Synów absolutnie nie bronię …tylko że tak boli serducho.
anonimowa
lampywdomu.pl 26 maja 2015 (12:58)
Gratulacje dla zwycięzców, którzy na wygraną zasłużyli.
Anna M 26 maja 2015 (12:27)
piękne…. oj nie łatwe miałaś zadanie…
Anonimowy 26 maja 2015 (11:42)
Piękne, łzy lecą naprawdę…. Dziś weryfikuję poważnie siebie jako matkę.. daleko mi jeszcze, oj daleko do mojej mamy… Ewka
Anonimowy 26 maja 2015 (11:41)
Ja również gratuluję zwyciężczyniom i ich Mamom, że tak pięknie zapisały się w ich pamięci. Chciałabym, żeby i moje dzieci kiedyś mogły mnie tak wspominać. Dziś byłam na uroczystości z okazji Dnia Matki w szkole u mojej 8-letniej córki, każde z dzieci musiało dokończyć zdania rozpoczęte przez panią: najbardziej z moją mamą lubię…najbardziej kocham moją mamę za to, że…Chciałabym, żeby moja mama…I przy tym ostatnim zdaniu struchlałam, oczekując wypowiedzi typu: "żeby mniej na mnie krzyczała, żeby miała dla mnie więcej czasu" itp., a moje kochane dziecko odpowiedziało: "chciałabym, żeby moja mama była szczęśliwa". Niezapomniana chwila:)

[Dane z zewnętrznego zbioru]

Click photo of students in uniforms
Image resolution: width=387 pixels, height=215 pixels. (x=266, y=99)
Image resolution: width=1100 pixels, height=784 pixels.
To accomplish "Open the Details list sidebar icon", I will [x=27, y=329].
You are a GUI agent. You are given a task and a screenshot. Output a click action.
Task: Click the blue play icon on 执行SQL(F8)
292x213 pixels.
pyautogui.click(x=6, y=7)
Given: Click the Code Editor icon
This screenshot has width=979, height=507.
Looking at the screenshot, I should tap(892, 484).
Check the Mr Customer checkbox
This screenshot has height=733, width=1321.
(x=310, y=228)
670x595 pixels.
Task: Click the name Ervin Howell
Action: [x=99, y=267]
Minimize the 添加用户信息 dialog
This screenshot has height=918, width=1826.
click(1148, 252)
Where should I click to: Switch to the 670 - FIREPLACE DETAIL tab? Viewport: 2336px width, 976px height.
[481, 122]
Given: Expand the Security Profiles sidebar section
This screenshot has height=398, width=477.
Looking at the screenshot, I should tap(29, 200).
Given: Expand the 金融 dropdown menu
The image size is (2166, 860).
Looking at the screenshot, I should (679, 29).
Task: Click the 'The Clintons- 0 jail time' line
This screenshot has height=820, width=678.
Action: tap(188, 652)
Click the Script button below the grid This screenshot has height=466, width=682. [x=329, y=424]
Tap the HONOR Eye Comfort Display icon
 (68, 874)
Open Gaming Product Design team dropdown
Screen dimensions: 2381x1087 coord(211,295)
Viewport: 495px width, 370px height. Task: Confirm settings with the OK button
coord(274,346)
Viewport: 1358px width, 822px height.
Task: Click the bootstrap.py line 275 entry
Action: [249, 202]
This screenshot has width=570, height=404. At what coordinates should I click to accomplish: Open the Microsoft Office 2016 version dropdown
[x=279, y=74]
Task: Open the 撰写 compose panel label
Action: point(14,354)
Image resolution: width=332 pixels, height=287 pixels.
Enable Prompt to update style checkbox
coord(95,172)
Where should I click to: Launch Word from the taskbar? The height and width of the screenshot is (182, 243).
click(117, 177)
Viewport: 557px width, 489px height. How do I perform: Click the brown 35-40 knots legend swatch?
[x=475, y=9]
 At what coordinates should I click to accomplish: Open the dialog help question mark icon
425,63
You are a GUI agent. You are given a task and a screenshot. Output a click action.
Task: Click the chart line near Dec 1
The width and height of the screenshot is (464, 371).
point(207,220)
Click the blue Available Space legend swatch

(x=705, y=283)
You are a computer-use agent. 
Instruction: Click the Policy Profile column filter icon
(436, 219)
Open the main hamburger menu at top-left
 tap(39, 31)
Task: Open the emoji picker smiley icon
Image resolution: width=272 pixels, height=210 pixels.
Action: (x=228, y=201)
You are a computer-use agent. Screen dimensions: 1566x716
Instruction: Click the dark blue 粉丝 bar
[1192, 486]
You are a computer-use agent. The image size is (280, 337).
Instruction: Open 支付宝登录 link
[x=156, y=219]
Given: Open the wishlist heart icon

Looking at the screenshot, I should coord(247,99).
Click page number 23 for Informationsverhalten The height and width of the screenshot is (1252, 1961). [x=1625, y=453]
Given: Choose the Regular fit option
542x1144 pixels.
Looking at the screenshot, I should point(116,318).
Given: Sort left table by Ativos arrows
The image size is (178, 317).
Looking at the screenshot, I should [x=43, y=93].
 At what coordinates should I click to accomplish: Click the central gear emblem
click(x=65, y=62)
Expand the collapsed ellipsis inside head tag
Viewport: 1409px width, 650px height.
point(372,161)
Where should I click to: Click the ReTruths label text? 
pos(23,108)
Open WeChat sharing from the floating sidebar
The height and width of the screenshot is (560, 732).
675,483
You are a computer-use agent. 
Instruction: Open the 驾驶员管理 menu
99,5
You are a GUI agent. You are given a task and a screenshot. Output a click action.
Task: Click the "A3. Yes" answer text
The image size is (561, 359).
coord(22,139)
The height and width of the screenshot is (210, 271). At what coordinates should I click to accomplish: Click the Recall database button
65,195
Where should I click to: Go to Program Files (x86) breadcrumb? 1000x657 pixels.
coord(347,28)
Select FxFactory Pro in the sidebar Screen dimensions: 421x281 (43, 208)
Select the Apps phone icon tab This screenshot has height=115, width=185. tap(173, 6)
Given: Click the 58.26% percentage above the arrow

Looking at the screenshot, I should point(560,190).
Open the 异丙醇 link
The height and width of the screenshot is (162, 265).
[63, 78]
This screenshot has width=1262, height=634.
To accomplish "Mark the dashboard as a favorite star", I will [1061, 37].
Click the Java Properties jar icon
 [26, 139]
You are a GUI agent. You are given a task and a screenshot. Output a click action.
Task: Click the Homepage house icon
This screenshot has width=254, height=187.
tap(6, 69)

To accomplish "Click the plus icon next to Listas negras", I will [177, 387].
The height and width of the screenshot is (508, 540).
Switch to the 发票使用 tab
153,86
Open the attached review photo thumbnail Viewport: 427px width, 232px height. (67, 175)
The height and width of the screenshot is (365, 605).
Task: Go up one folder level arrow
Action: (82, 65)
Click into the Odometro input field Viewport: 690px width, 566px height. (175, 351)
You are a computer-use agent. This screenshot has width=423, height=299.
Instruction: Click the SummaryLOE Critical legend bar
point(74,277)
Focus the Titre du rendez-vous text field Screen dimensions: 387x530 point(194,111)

A więc szczęścia dla wszystkich Mam:)
Ania
Aginka 26 maja 2015 (11:06)
Gratulacje , piękne opowieści, wszyscy mamy ich tysiące. Najlepszego dla Ciebie Mamo Asiu i najlepszego dla wszystkich Mam!
KAROLINA S 26 maja 2015 (11:04)
garatuluję
popłakałam się…..a raczej zryczałam jak dziecko
Cela D 26 maja 2015 (10:48)
Gratuluję zwyciężczyniom, wzruszyłam się bardzo czytając te piękne wypowiedzi i z każdą z nich trochę się utożsamiam.